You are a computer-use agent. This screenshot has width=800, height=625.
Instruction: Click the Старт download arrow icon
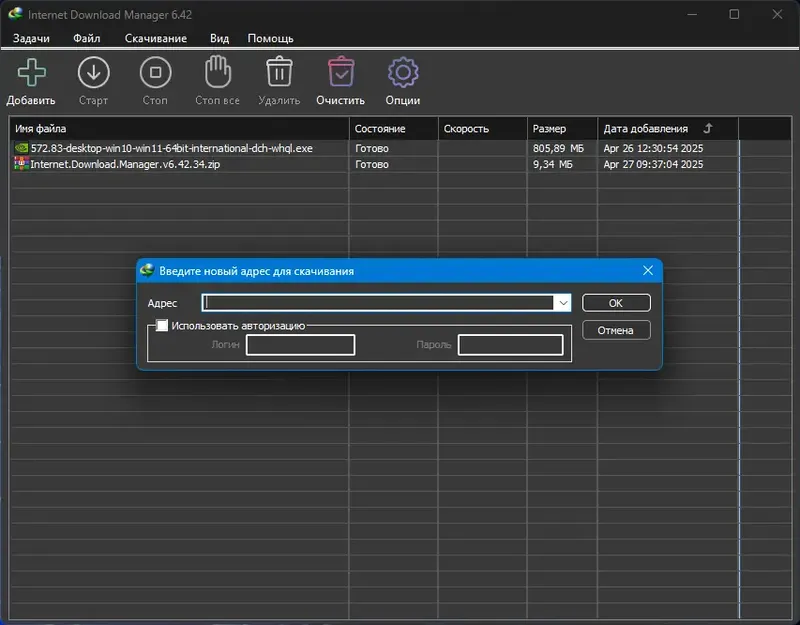click(93, 72)
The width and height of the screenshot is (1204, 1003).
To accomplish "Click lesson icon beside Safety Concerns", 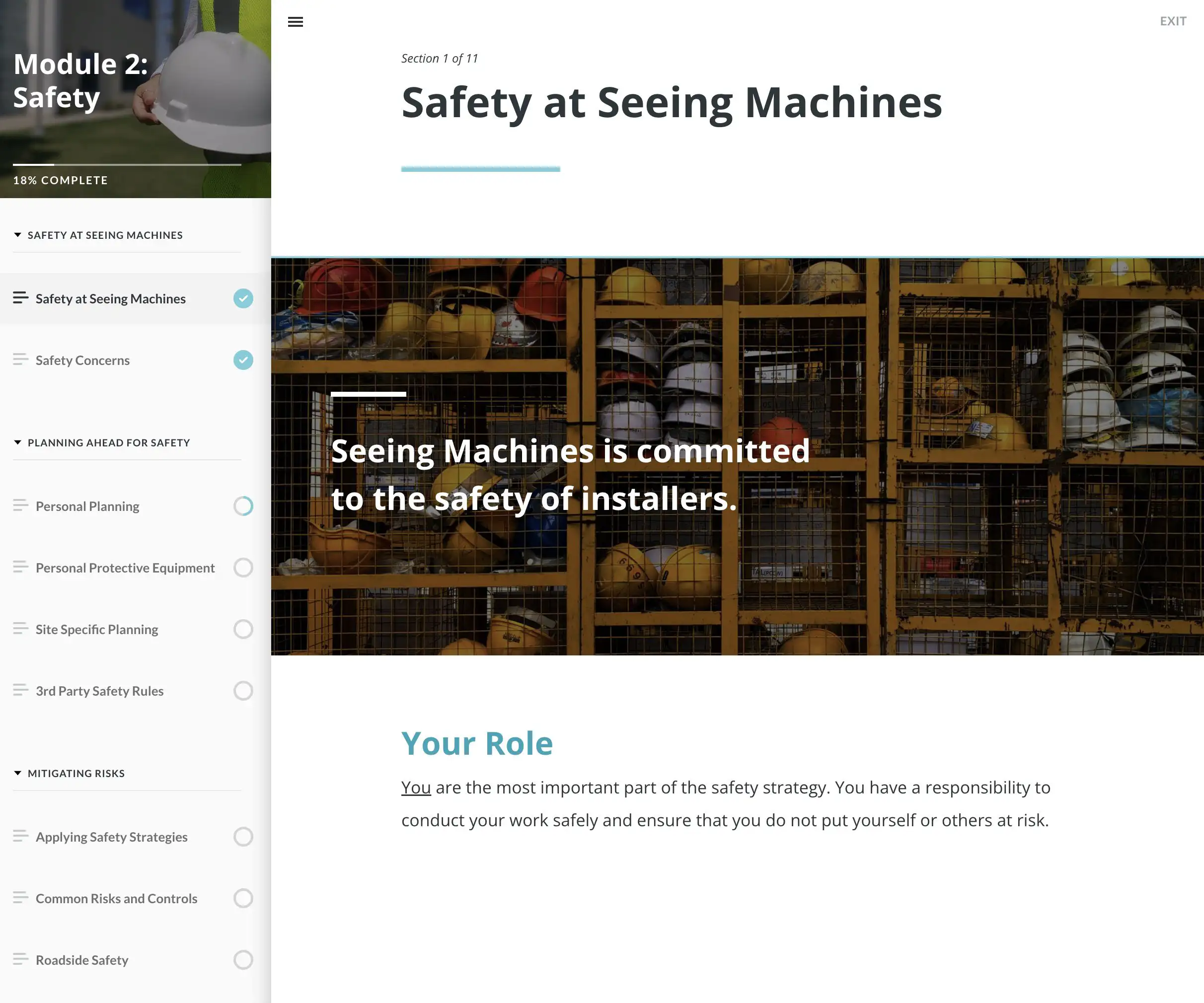I will pos(21,359).
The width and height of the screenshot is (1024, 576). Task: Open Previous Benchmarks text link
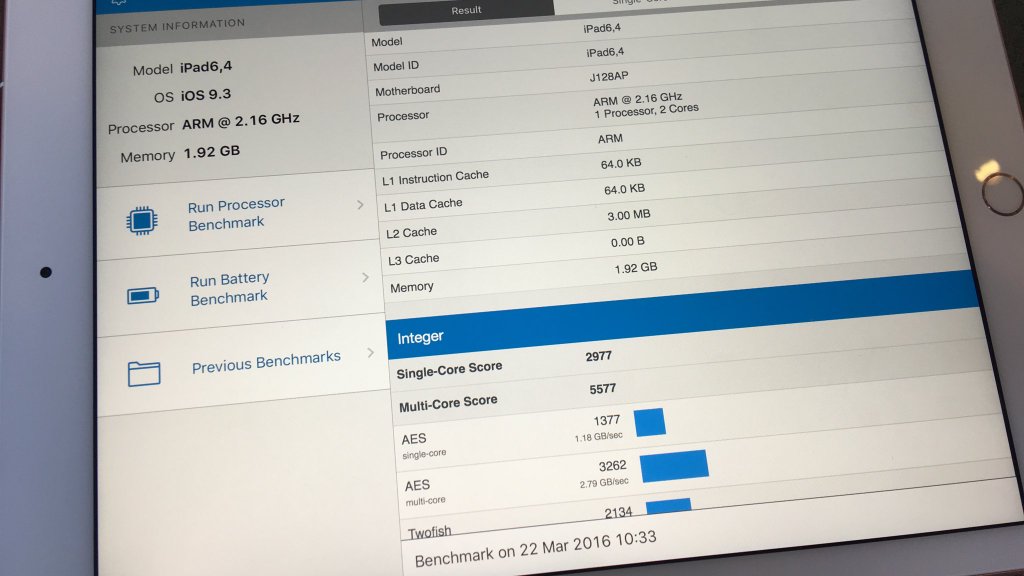click(266, 362)
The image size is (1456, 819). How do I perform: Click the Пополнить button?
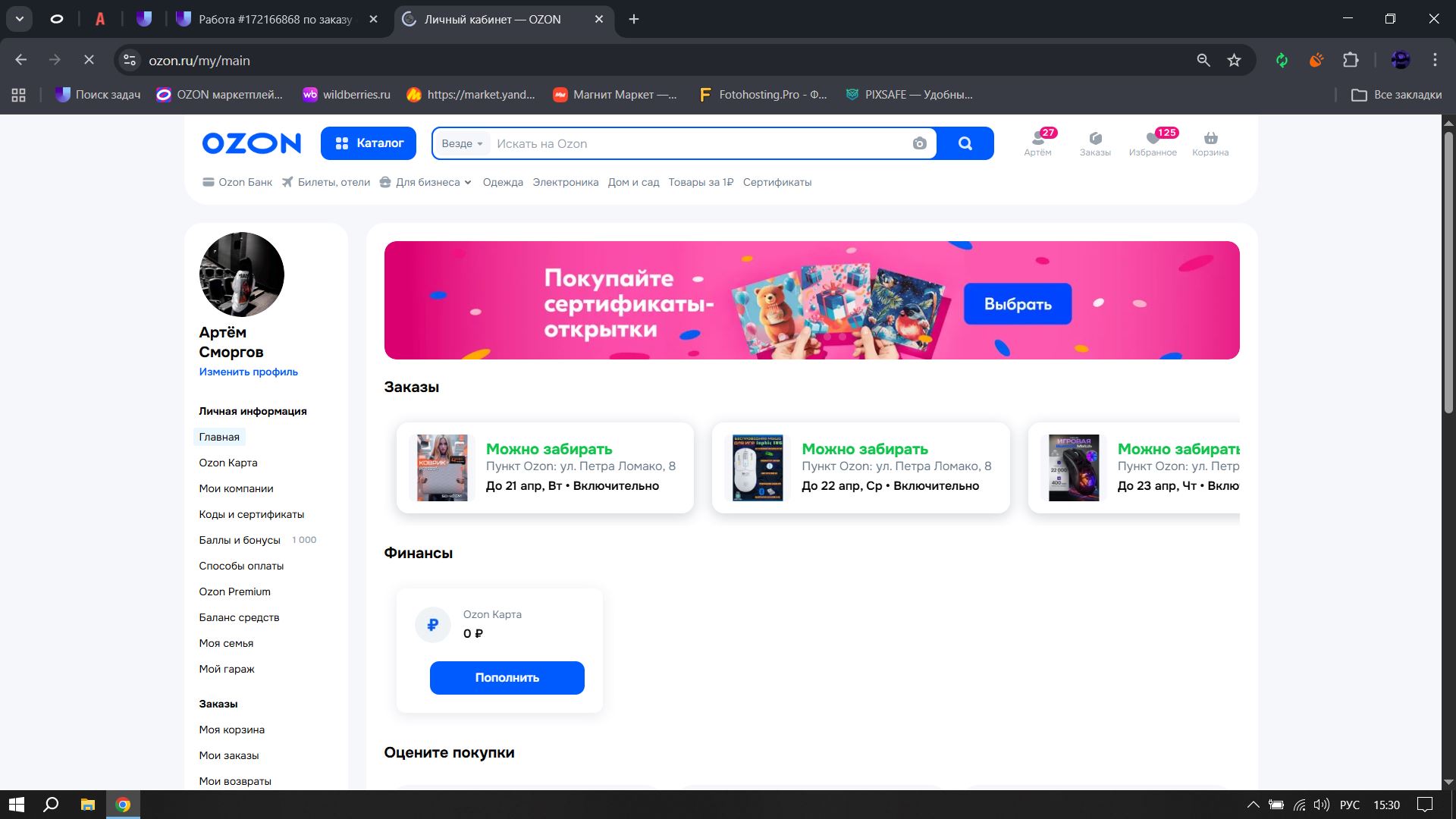507,678
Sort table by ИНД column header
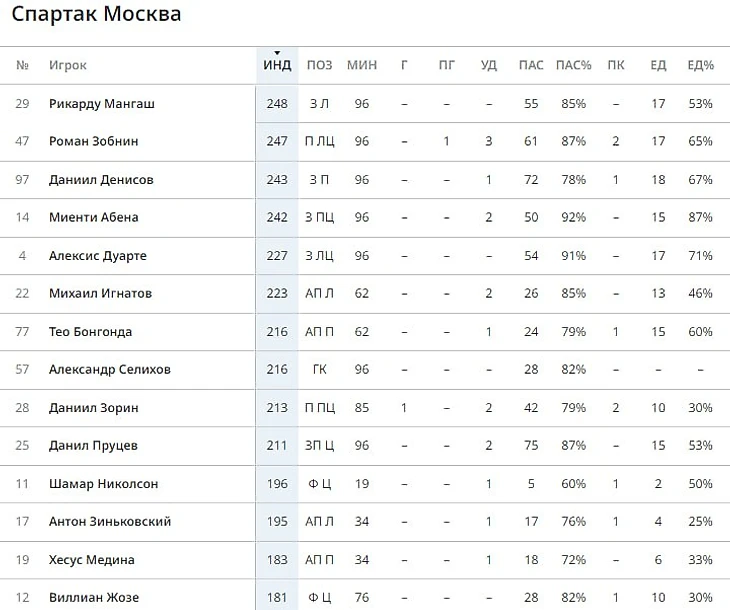The height and width of the screenshot is (610, 730). coord(277,65)
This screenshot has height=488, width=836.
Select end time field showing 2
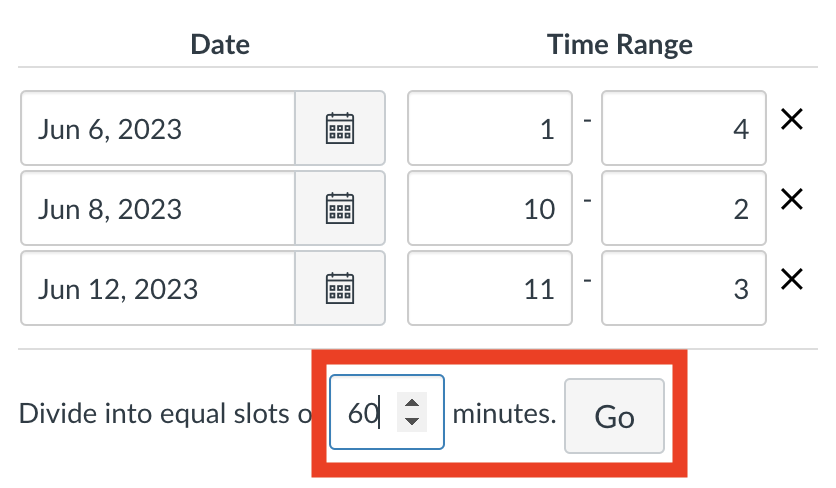coord(684,208)
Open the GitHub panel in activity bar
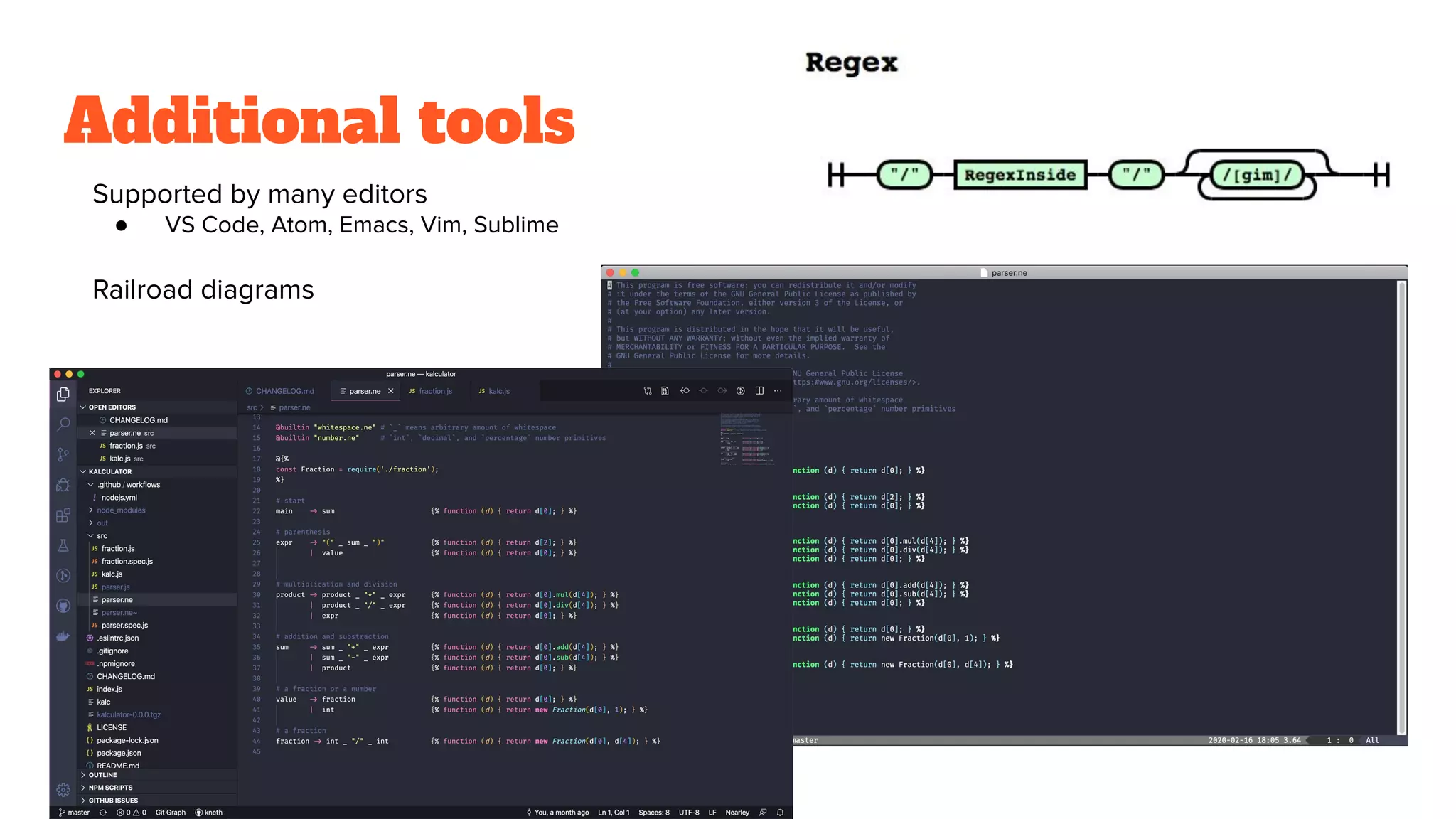 63,606
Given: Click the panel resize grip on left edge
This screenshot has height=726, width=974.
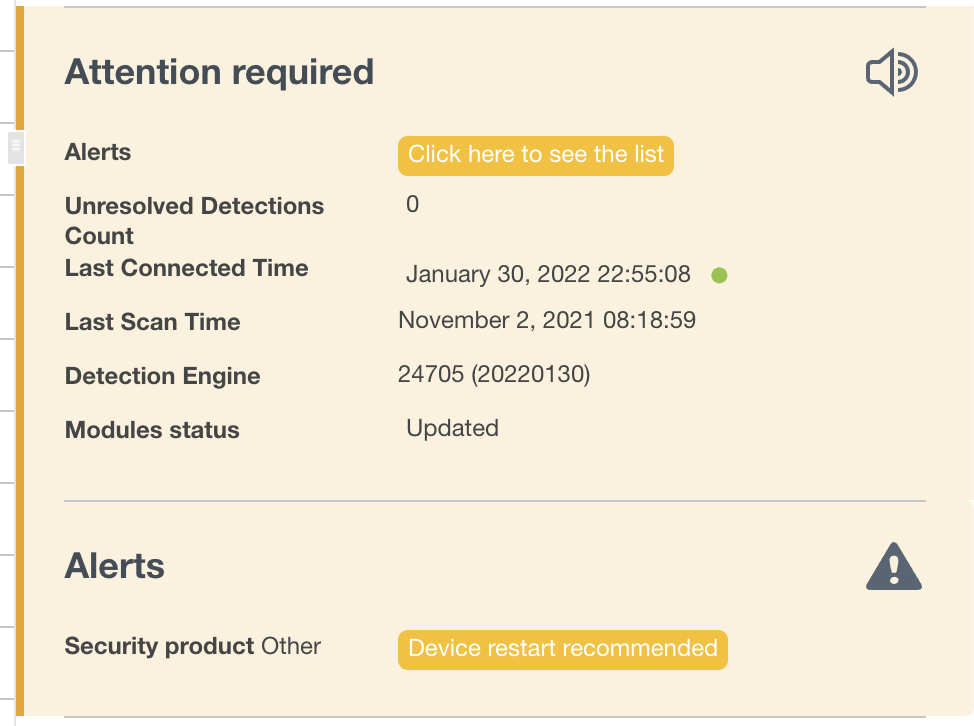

______

• _EXERCISE BRIEF_
Please copy everything from the line containing "The width and height of the screenshot is (1024, 576)." down to the end of the material word for word, leaving the pictures out.

• _SOLVED EXERCISE_
The width and height of the screenshot is (1024, 576). Task: Open Previous Benchmarks text link
click(266, 362)
The image size is (1456, 819). How do I perform: Click the Пополнить button?
507,678
Sort table by ИНД column header
The height and width of the screenshot is (610, 730). coord(277,65)
This screenshot has height=488, width=836.
Select end time field showing 2
coord(684,208)
Open the GitHub panel in activity bar
 63,606
Given: Click the panel resize grip on left edge
This screenshot has height=726, width=974.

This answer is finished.